Apprezzamento della CGIL per l’operazione “Free Work” dei Carabinieri a Ispica contro il caporalato

“Esprimiamo grande apprezzamento per l’operazione contro Il caporalato condotta dal nucleo ispettori del lavoro dell’arma dei carabinieri, a Ispica, nei confronti di una azienda agricola.
Questa operazione dimostra ancora una volta l’efficacia della legge 199 del 2016, fortemente voluta dalla CGIL e da questo territorio.”

È quanto commenta Peppe Scifo, segretario generale della CGIL di Ragusa alla notizia dell’operazione “Free Work” condotta dai Carabinieri e che ha portato ai domiciliari tre fratelli imprenditori agricoli ai quali vengono contestati i reati di estorsione, sfruttamento del lavoro agricolo, violazione delle norme di sicurezza sui luoghi di lavoro ai danni di sedici giovani immigrati.
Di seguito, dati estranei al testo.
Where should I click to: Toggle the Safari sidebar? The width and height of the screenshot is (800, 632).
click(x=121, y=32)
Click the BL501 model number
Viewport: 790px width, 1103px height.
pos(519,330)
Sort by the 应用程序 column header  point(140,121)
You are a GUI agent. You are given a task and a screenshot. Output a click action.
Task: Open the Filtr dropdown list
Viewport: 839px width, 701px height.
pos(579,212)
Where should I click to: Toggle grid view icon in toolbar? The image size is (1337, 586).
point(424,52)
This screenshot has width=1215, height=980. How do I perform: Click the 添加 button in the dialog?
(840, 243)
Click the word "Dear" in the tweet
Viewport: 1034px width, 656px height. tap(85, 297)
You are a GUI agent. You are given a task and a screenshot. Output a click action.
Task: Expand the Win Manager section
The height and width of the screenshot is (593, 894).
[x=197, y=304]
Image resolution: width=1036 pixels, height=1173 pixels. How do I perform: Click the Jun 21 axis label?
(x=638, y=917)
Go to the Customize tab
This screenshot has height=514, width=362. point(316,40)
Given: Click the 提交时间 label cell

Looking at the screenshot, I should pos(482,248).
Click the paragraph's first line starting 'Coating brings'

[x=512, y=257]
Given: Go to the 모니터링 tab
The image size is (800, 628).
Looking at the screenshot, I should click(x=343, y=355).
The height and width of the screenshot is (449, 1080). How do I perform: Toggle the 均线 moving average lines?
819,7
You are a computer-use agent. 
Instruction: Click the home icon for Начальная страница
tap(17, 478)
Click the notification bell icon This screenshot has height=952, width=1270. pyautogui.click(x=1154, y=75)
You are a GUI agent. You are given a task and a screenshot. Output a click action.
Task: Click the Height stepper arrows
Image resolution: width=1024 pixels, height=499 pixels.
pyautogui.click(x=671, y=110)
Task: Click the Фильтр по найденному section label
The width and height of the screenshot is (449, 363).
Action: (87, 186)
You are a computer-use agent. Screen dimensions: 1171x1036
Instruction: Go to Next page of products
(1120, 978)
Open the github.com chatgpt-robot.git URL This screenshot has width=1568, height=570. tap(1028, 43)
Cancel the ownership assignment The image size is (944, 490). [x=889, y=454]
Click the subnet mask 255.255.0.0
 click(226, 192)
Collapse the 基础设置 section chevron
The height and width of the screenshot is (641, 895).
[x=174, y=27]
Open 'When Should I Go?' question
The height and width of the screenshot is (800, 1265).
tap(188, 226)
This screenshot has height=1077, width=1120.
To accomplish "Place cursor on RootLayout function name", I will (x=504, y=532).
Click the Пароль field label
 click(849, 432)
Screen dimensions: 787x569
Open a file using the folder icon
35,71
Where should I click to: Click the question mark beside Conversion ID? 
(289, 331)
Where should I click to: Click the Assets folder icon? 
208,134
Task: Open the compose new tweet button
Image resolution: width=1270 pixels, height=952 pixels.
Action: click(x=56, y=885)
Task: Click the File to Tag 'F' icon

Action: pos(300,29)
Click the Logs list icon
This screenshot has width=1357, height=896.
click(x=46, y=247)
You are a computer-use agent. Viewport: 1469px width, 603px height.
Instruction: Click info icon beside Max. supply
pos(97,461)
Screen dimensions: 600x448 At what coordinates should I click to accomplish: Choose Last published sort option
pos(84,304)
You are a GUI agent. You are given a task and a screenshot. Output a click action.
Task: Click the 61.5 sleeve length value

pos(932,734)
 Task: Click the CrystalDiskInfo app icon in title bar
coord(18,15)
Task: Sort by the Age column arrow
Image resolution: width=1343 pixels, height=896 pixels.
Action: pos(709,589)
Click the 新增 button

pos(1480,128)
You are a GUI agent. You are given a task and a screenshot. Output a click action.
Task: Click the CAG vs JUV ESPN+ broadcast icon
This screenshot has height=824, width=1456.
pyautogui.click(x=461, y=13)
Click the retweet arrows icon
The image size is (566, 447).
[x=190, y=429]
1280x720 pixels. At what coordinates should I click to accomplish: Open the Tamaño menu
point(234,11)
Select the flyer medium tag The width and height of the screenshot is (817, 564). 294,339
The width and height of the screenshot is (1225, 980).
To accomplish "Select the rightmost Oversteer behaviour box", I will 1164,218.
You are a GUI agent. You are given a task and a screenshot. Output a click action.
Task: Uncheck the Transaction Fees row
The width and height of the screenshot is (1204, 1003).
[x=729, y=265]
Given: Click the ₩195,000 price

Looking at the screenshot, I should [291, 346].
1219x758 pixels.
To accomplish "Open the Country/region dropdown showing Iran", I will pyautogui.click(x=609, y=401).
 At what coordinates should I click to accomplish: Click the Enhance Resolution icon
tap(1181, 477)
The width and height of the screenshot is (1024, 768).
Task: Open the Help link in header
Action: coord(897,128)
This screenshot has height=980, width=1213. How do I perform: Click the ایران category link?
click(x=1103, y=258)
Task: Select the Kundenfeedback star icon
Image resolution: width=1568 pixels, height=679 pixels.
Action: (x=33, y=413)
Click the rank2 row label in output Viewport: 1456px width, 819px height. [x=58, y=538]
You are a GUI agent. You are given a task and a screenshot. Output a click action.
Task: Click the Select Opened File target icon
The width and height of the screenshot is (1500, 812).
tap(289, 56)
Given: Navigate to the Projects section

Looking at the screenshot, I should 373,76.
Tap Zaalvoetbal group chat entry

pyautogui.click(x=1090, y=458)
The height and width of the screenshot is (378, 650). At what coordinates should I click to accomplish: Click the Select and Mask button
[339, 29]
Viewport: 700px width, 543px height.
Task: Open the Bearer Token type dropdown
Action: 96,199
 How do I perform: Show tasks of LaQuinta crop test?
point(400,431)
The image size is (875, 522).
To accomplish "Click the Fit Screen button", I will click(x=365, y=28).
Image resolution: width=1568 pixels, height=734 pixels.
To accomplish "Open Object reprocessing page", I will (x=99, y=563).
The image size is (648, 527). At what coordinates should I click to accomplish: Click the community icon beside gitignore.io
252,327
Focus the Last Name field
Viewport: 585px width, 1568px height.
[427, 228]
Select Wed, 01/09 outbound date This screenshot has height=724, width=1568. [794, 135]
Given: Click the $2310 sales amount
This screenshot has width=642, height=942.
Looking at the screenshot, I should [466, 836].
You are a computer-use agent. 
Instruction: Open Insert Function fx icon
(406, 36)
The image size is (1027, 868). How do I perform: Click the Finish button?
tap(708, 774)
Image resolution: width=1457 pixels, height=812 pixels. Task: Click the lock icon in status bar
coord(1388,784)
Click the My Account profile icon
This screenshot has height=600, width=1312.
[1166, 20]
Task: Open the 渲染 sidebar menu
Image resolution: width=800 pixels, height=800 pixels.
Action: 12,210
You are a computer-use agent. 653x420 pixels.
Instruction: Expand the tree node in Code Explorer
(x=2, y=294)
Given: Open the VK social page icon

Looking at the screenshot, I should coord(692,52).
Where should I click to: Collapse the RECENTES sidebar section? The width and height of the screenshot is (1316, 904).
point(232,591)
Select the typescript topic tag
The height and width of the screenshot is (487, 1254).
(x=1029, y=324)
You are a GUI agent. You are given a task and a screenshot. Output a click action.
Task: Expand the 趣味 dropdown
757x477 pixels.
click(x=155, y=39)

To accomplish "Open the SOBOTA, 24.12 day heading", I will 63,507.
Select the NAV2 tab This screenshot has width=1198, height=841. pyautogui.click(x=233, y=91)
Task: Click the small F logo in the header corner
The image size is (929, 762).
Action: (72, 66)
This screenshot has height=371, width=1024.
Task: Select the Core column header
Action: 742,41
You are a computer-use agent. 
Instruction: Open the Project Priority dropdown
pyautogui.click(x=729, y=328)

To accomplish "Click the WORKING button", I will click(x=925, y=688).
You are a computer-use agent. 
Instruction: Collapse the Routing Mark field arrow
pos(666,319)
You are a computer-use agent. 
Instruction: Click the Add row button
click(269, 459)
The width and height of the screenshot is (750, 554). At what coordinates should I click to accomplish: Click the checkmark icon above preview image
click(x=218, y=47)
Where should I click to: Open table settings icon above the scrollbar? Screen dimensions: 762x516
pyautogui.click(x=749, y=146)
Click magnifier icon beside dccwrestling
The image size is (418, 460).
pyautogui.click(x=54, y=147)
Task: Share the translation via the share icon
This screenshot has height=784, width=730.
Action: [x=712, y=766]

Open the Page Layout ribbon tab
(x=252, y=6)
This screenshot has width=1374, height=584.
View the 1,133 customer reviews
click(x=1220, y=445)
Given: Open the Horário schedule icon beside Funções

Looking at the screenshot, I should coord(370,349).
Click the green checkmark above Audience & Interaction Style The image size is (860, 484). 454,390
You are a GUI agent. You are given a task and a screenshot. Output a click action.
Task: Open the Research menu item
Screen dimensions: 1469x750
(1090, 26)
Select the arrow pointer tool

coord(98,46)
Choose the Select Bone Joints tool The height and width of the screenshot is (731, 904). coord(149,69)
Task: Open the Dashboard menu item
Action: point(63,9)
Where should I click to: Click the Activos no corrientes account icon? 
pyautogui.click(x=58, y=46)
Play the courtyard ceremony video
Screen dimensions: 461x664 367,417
“Gli elementi resi pubblici dai militari dell’arma, continua Scifo, raccontano di una condizione di grave sfruttamento lavorativo, e della messa a disposizione da parte dell’azienda di alloggi fatiscenti sui quali gli operai versavano soldi all’impresa o al datore di lavoro.
Quindi, come nelle altre situazioni in cui si è applicata la legge 199, si evince un dato e cioè che gli indici di sfruttamento a cui la norma fa riferimento quasi sempre coesistono: sotto salario, orari di lavoro al di sopra di quelli consentiti dai contratti, mancanza di sicurezza.
E soprattutto l’elemento più importante, sottolinea Scifo, che è al centro di questa legge, cioè, la vulnerabilità dei lavoratori stranieri che fa leva sul loro bisogno che li costringe ad accettare condizioni di sfruttamento al limite della umanità.
Crediamo che queste operazioni vadano sempre più eseguite per la salvaguardia dei diritti dei lavoratori più deboli cioè quelli più esposti al rischio di grave sfruttamento lavorativo, ma anche a difesa delle aziende sane che subiscono la concorrenza sleale da questi imprenditori senza scrupoli.”